By way of a letter dated 15 March 1993, the Postulation for the Cause received news about the miraculous cure of Dr. Manuel Nevado Rey from cancerous chronic radiodermatitis, an incurable disease, which took place in November 1992. The reported miracle, apparently brought about by Escrivá's intervention, was ruled valid by the Congregation for the Causes of Saints and approved by Pope John Paul II in December 2001, enabling the canonization of Escrivá. John Paul II, who frequently expressed public endorsement of Opus Dei and its work, canonized Escrivá on 6 October 2002. The canonization Mass was attended by 42 cardinals and 470 bishops from around the world, general superiors of many orders and religious congregations, and representatives of various Catholic groups. During the days of the canonization event, church officials commented on the validity of the message of the founder, repeating John Paul II's decree Christifideles Omnes on Escrivá's virtues, which said that "by inviting Christians to be united to God through their daily work, which is something men will have to do and find their dignity in as long as the world lasts, the timeliness of this message is destined to endure as an inexhaustible source of spiritual light, regardless of changing epochs and situations."

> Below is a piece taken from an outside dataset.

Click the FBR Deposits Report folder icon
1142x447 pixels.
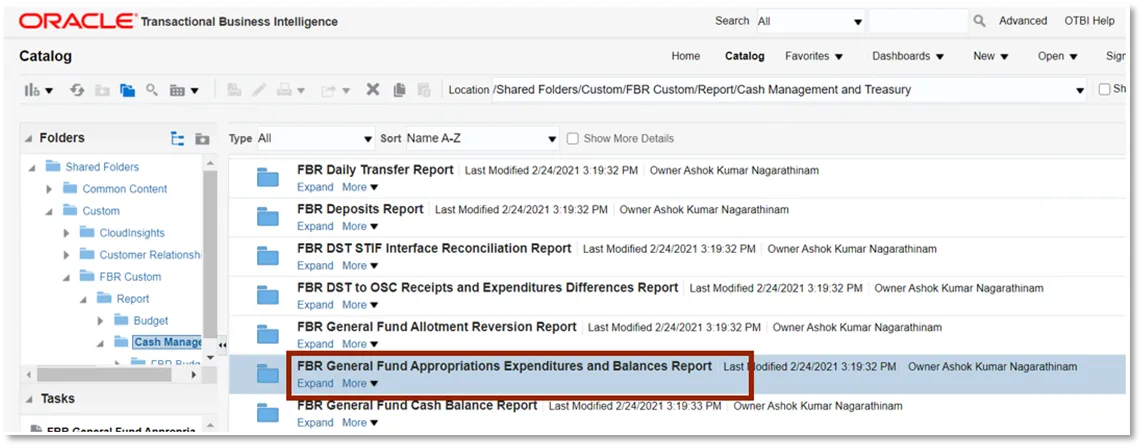click(x=268, y=217)
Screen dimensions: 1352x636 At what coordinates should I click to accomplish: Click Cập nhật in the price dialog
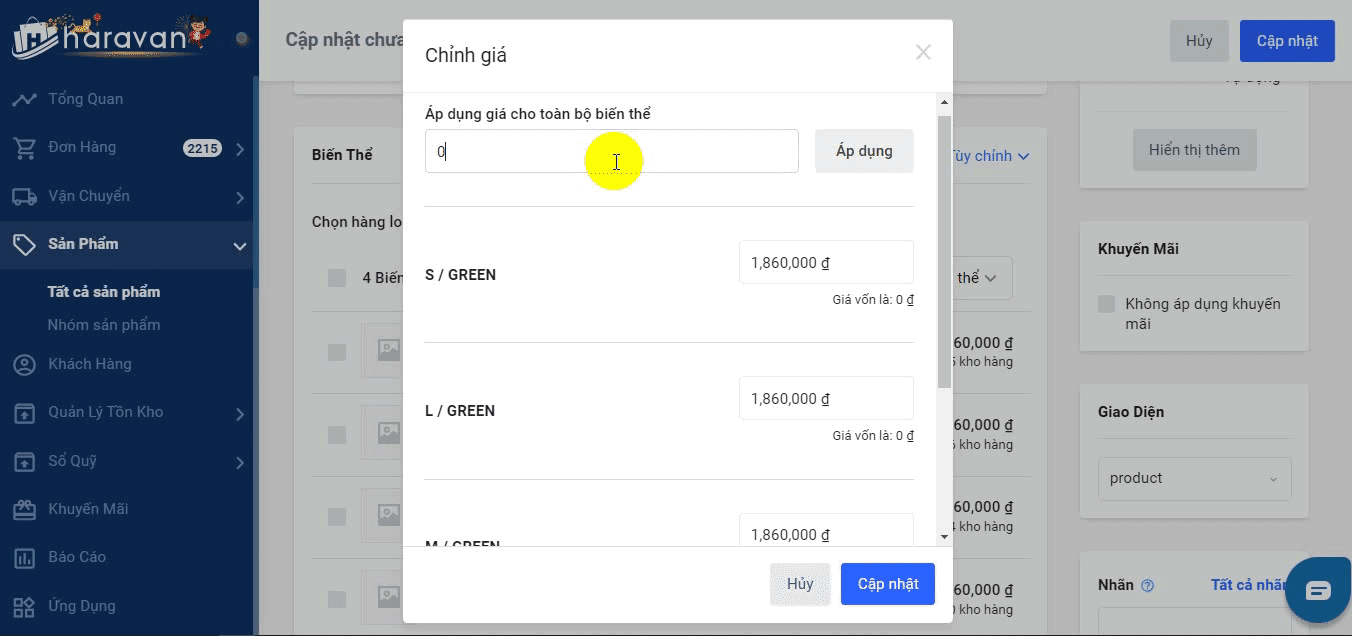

===Criticism of the process===
Various critics questioned the rapidity of Escrivá's canonization. On the eve of Escrivá's beatification in 1992, journalist William D. Montalbano, writing for the Los Angeles Times, described it as "perhaps the most contentious beatification in modern times." Critics have argued that the process was plagued by irregularities. However, endorsers refer to Rafael Pérez, an Augustinian priest who presided over the tribunal in Madrid for Escrivá's cause, as "one of the best experts" on canonization. Pérez stated that the process was fast because Escrivá's figure is "of the universal importance," the Postulators "knew what they were doing", and, in 1983, the procedures were simplified in order to present "models who lived in a world like ours." Flavio Capucci, the postulator, also reported that the 6,000 postulatory letters to the Vatican showed "earnestness".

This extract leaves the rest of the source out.